Using the data below, return all lines in which "under" appears.

-- GIVEN RECORDS follows --

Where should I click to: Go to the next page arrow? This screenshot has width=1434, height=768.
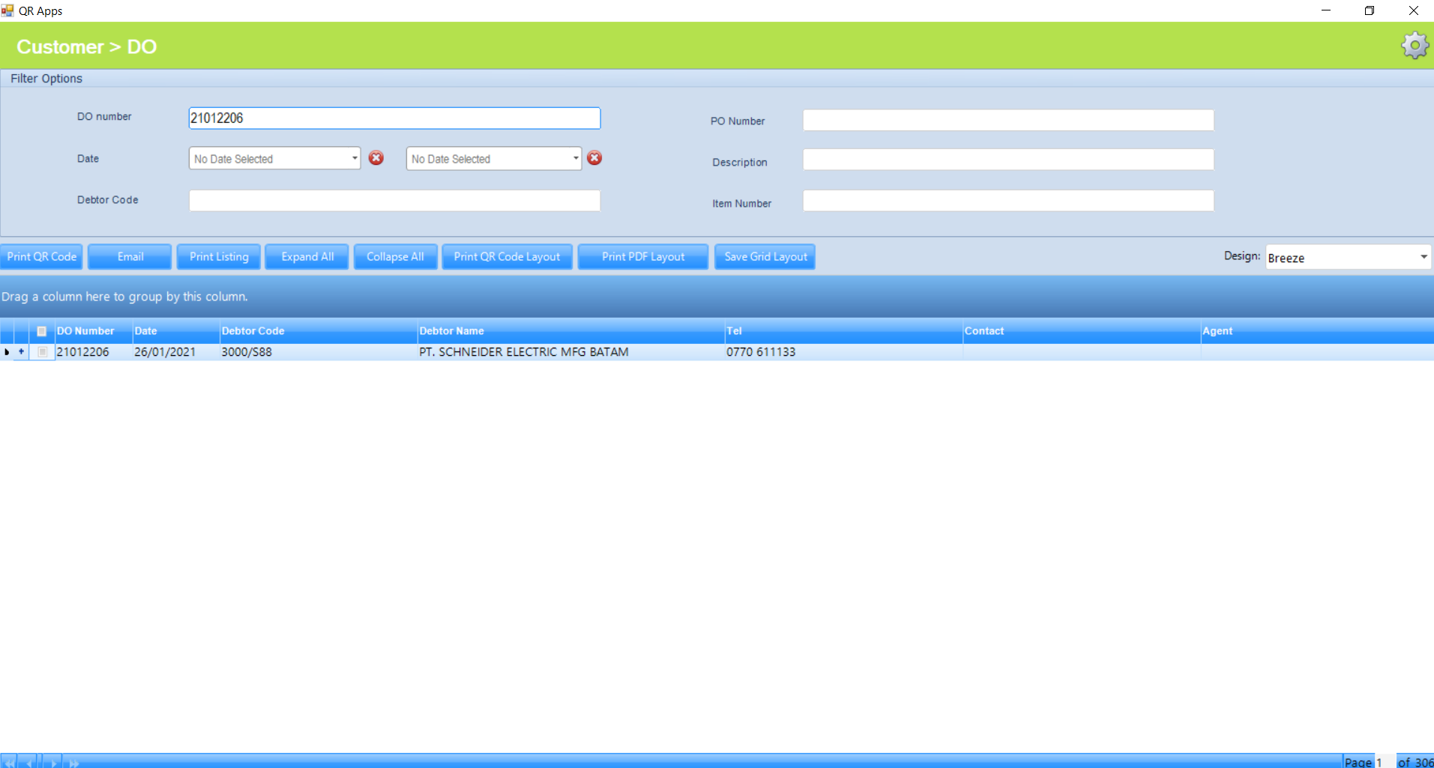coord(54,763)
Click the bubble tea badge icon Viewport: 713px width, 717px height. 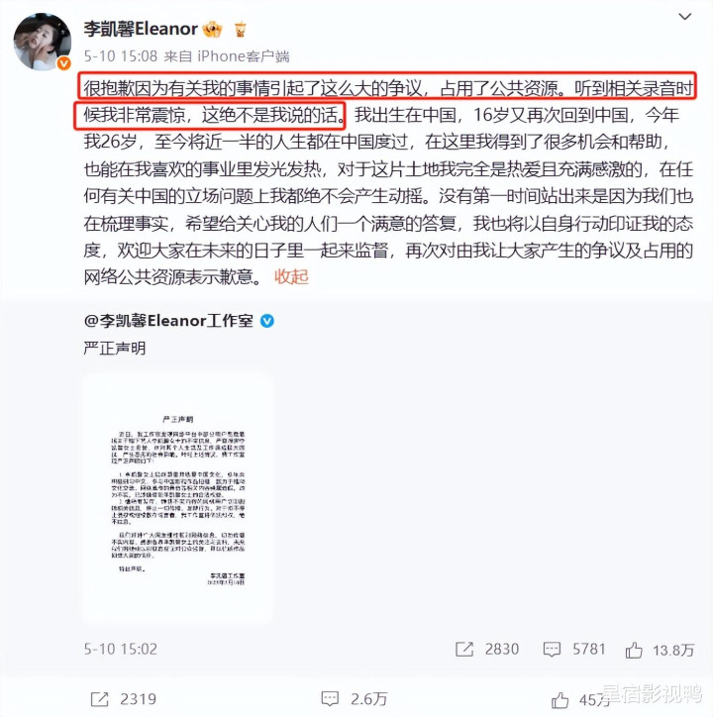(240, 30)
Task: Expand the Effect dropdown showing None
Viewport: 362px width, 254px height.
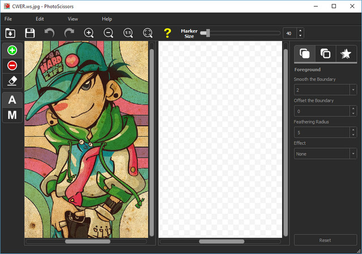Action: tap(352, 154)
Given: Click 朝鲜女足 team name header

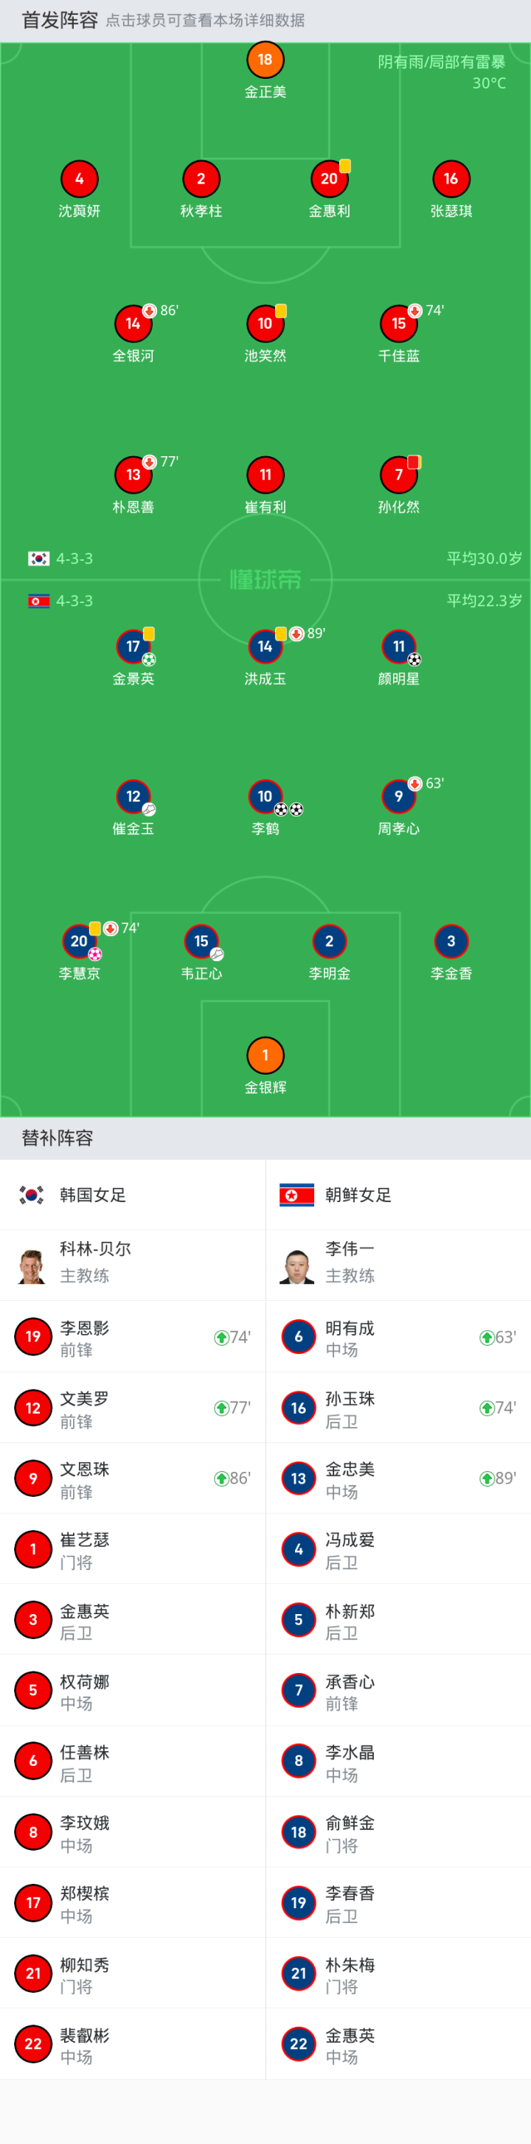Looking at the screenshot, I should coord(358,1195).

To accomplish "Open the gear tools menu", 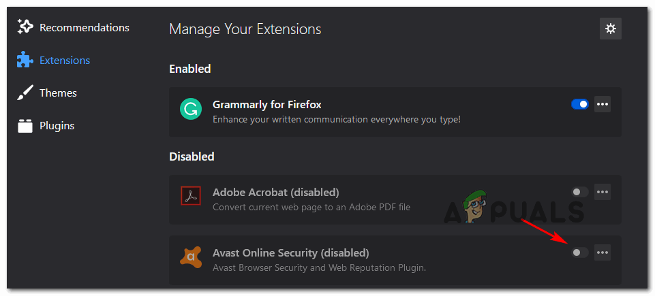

-- GIVEN RECORDS concluded --
-- GIVEN RECORDS follows --

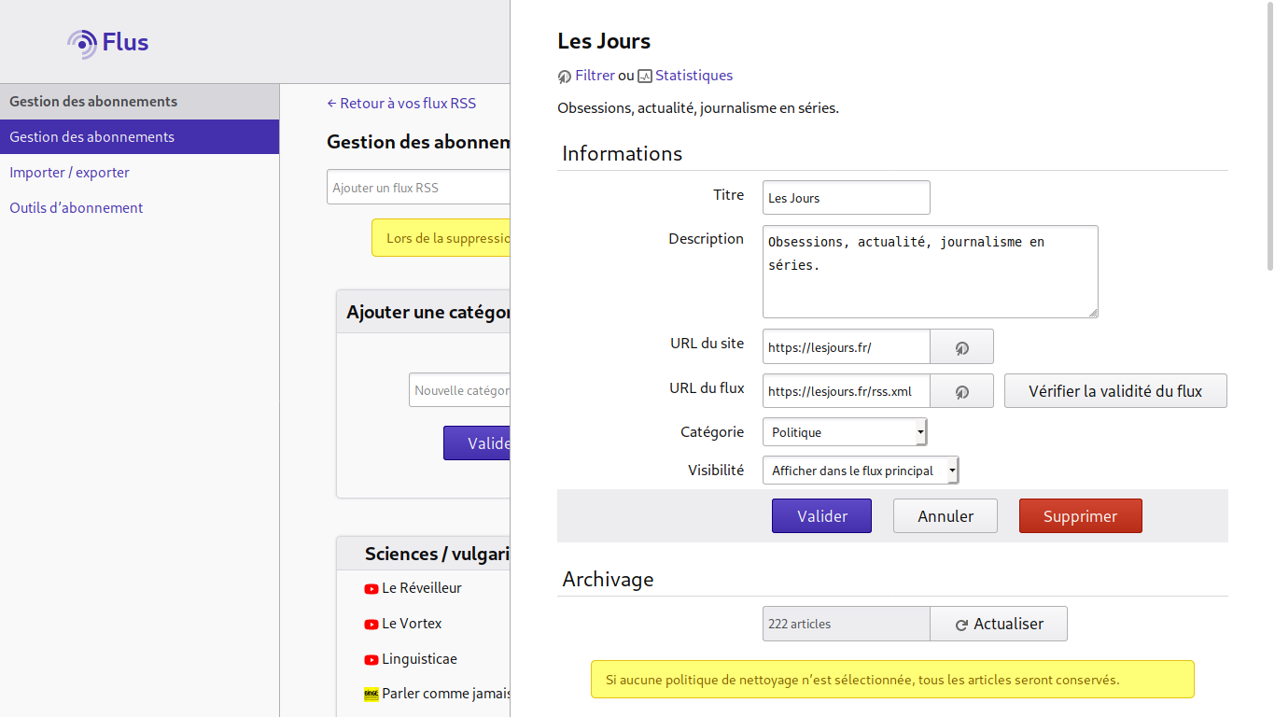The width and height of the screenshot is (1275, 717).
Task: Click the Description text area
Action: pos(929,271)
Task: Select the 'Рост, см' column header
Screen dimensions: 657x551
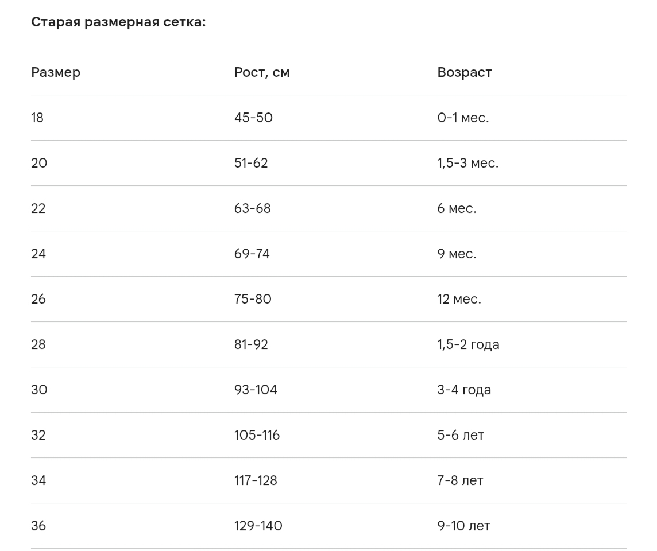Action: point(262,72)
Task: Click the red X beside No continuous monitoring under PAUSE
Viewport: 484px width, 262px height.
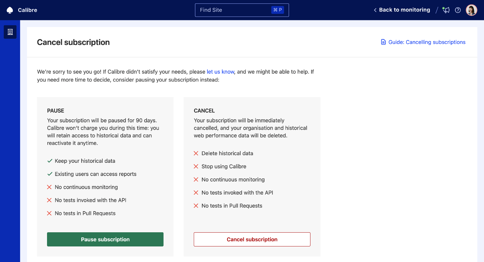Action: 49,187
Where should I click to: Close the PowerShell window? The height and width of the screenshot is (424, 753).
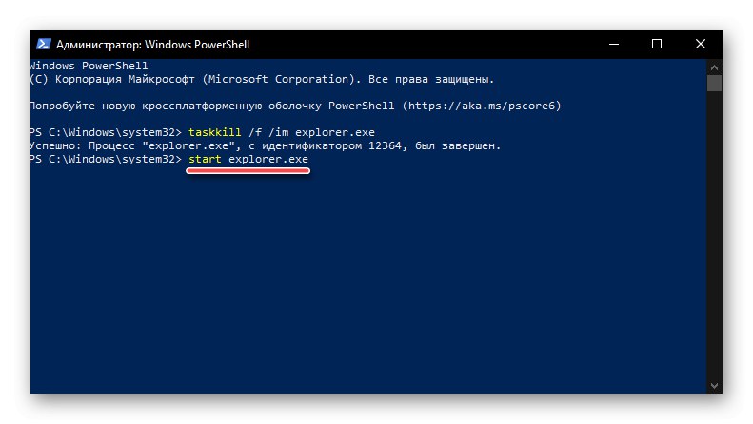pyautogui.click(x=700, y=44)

-- GIVEN RECORDS concluded --
-- GIVEN RECORDS follows --

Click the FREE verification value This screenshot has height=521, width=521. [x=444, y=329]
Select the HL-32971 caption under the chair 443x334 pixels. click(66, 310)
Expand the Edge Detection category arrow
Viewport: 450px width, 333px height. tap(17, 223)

-- GIVEN RECORDS concluded --

(SOLUTION TO THE EXERCISE)
Task: Click the red X beside No continuous monitoring under PAUSE
Select the HL-32971 caption under the chair 443x334 pixels. click(66, 310)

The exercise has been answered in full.